The ESP and AH tunnel sessions are displayed in the outputs for the show security flow session and show security flow cp-session operational mode commands.
- As of Junos OS Release 11.4, checks are performed to validate
the IKE ID received from the VPN peer device. By default, SRX Series
and J Series devices validate the IKE ID received from the peer with
the IP address configured for the IKE gateway. In certain network
setups, the IKE ID received from the peer (which can be an IPv4 or
IPv6 address, fully qualified domain name, distinguished name, or
e-mail address) does not match the IKE gateway configured on the SRX
Series or J Series device. This can lead to a Phase 1 validation failure.
To modify the configuration of the SRX Series or J Series device or the peer device for the IKE ID that is used:
- On the SRX Series or J Series device, configure the remote-identity statement at the [edit security ike gateway gateway-name] hierarchy level to match the IKE ID
that is received from the peer. Values can be an IPv4 or IPv6 address,
fully qualified domain name, distinguished name, or e-mail address.
Note: If you do not configure remote-identity, the device uses the IPv4 or IPv6 address that corresponds to the remote peer by default.
- On the peer device, ensure that the IKE ID is the same as the remote-identity configured on the SRX Series or J Series device. If the peer device is an SRX Series or J Series device, configure the local-identity statement at the [edit security ike gateway gateway-name] hierarchy level. Values can be an IPv4 or IPv6 address, fully qualified domain name, distinguished name, or e-mail address.
- On the SRX Series or J Series device, configure the remote-identity statement at the [edit security ike gateway gateway-name] hierarchy level to match the IKE ID
that is received from the peer. Values can be an IPv4 or IPv6 address,
fully qualified domain name, distinguished name, or e-mail address.
- The subject fields of a digital certificate can include Domain
Component (DC), Common Name (CN), Organization Unit (OU), Organization
(O), Location (L), State (ST), and Country (C).

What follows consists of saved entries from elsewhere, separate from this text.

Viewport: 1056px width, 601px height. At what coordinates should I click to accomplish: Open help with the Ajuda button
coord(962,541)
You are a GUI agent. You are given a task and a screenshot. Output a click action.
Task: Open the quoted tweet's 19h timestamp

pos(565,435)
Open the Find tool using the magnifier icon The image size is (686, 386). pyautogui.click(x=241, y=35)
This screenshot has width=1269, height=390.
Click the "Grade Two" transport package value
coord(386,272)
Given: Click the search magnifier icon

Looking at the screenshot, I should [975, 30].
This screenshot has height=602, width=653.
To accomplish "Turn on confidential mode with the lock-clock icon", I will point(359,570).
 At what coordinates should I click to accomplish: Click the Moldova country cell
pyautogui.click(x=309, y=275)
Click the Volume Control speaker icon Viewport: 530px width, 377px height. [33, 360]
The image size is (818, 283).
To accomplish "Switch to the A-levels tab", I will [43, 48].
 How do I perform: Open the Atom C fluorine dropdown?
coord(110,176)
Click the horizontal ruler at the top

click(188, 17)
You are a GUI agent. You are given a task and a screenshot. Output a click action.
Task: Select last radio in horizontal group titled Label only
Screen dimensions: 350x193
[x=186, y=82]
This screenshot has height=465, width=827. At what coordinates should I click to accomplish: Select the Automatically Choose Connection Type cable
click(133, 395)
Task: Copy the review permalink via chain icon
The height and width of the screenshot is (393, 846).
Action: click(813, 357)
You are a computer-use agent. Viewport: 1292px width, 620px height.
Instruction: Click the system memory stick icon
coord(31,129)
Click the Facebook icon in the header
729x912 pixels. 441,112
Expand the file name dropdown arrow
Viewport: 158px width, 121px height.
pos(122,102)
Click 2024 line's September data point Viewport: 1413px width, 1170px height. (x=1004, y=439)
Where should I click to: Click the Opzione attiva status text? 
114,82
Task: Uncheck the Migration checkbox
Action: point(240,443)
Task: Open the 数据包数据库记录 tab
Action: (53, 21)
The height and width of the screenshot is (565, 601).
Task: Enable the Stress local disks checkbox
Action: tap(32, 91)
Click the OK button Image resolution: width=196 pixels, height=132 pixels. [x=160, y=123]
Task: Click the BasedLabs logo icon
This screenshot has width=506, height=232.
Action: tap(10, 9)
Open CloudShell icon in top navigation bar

In earlier releases, the show security pki ca-certificate and show security pki local-certificate CLI operational commands displayed only a single entry for each subject field, even if the certificate contained multiple entries for a field. For example, a certificate with two OU fields such as “OU=Shipping Department, OU=Priority Mail” displayed with only the first entry “OU=Shipping Department.” The show security pki ca-certificate and show security pki local-certificate CLI commands now display the entire contents of the subject field, including multiple field entries.
The commands also display a new subject string output field that shows the contents of the subject field as it appears in the certificate.
- When a remote user launches newly installed client software, the link to close the Web browser window does not appear in the VPN client launch page. The user must close the browser window by clicking the browser’s close button.
- Starting in Junos OS Release 12.1X46-D10, local-address can be configured at the [edit security ike gateway gateway-name] hierarchy level to specify the local gateway address when there are multiple addresses configured on an external physical interface to a VPN peer. local-address and the remote IKE gateway address must be in the same address family, either IPv4 or IPv6. Prior to Junos OS Release 12.1X46-D10, local-address was a hidden CLI configuration statement.